[Exercise aim]:
No pictures, please. Copy exactly the lines from the one with "You are a GUI" through the final line below.

[Materials provided]:
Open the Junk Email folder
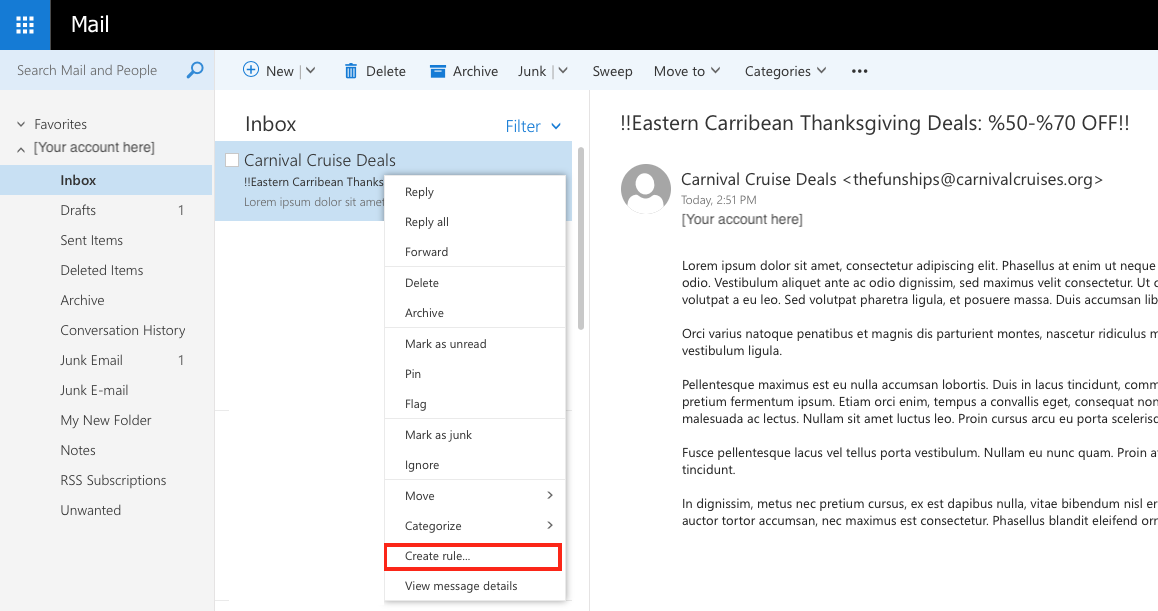The height and width of the screenshot is (611, 1158). (x=91, y=360)
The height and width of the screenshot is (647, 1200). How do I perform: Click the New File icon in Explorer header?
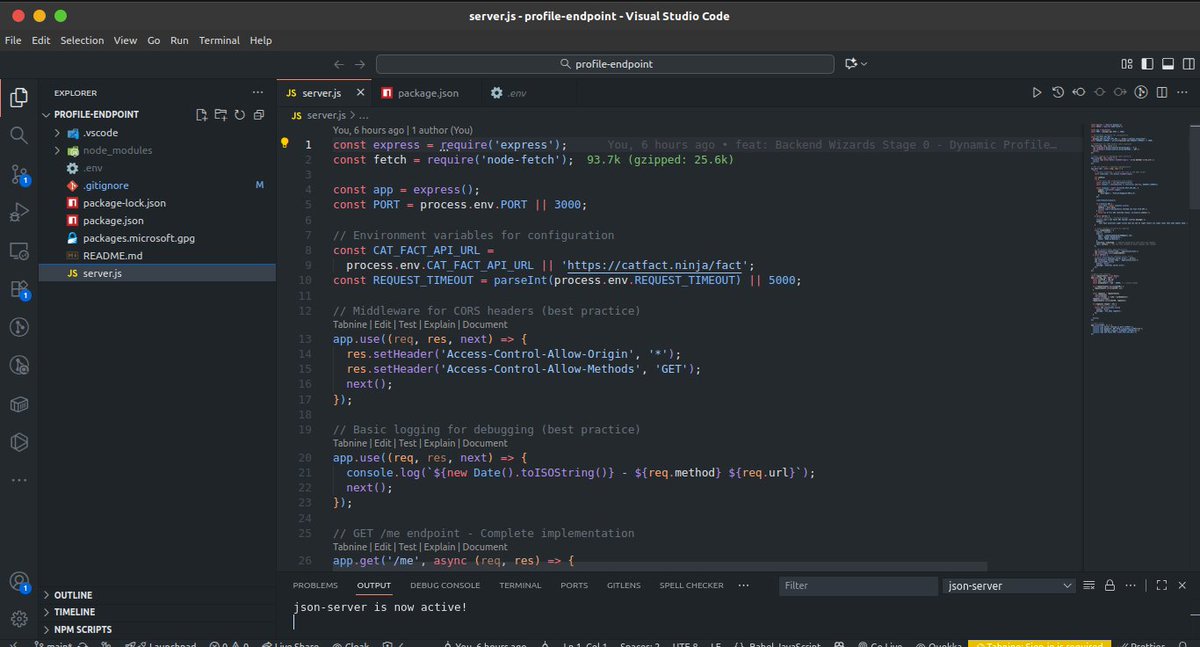click(x=202, y=115)
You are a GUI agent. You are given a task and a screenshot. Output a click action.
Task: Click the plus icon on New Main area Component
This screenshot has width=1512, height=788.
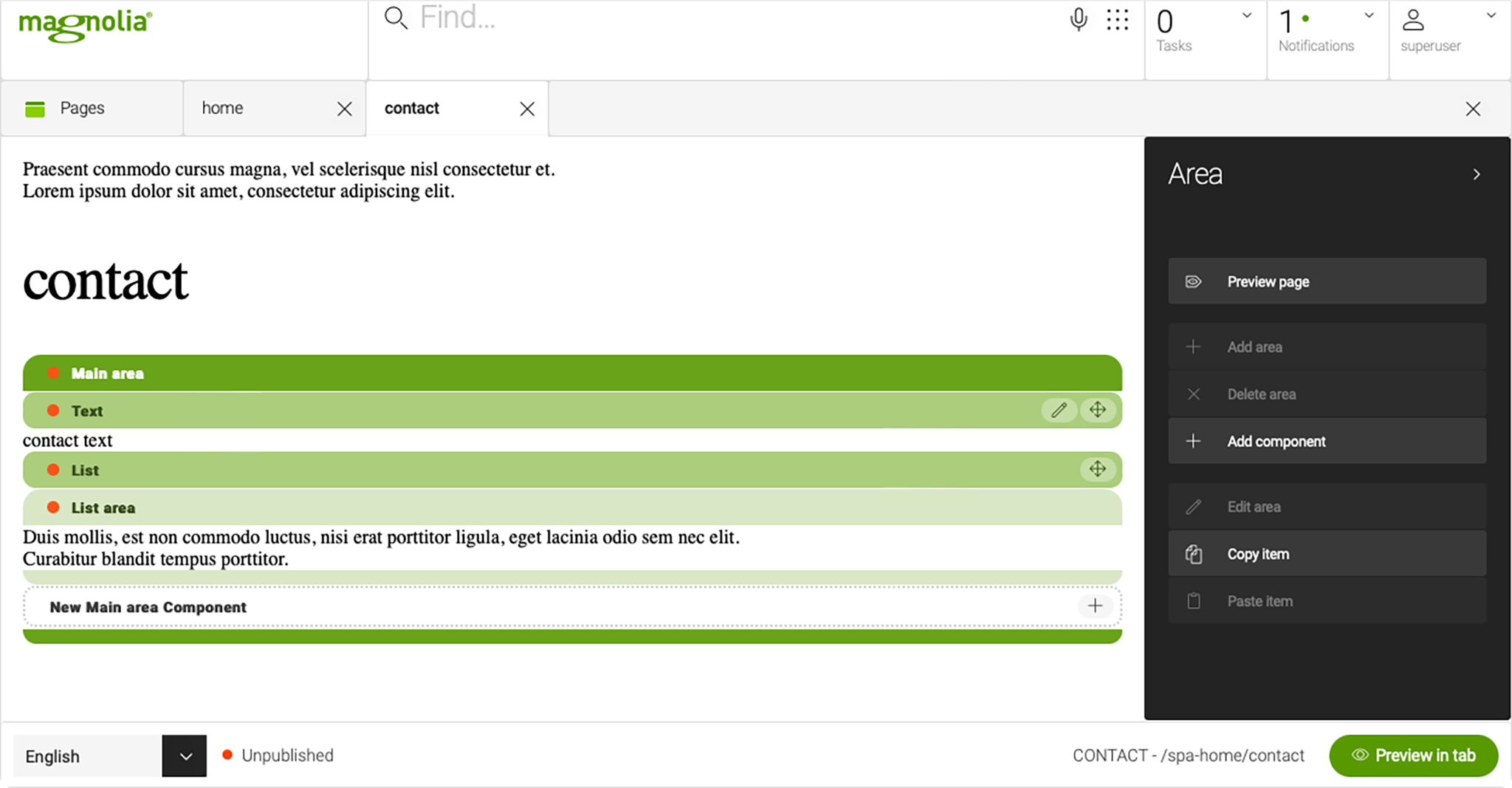coord(1095,606)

[Task response]:
You are a GUI agent. You are given a task and a screenshot. Output a click action.
Task: Click the plus icon on New Main area Component
This screenshot has width=1512, height=788.
coord(1095,606)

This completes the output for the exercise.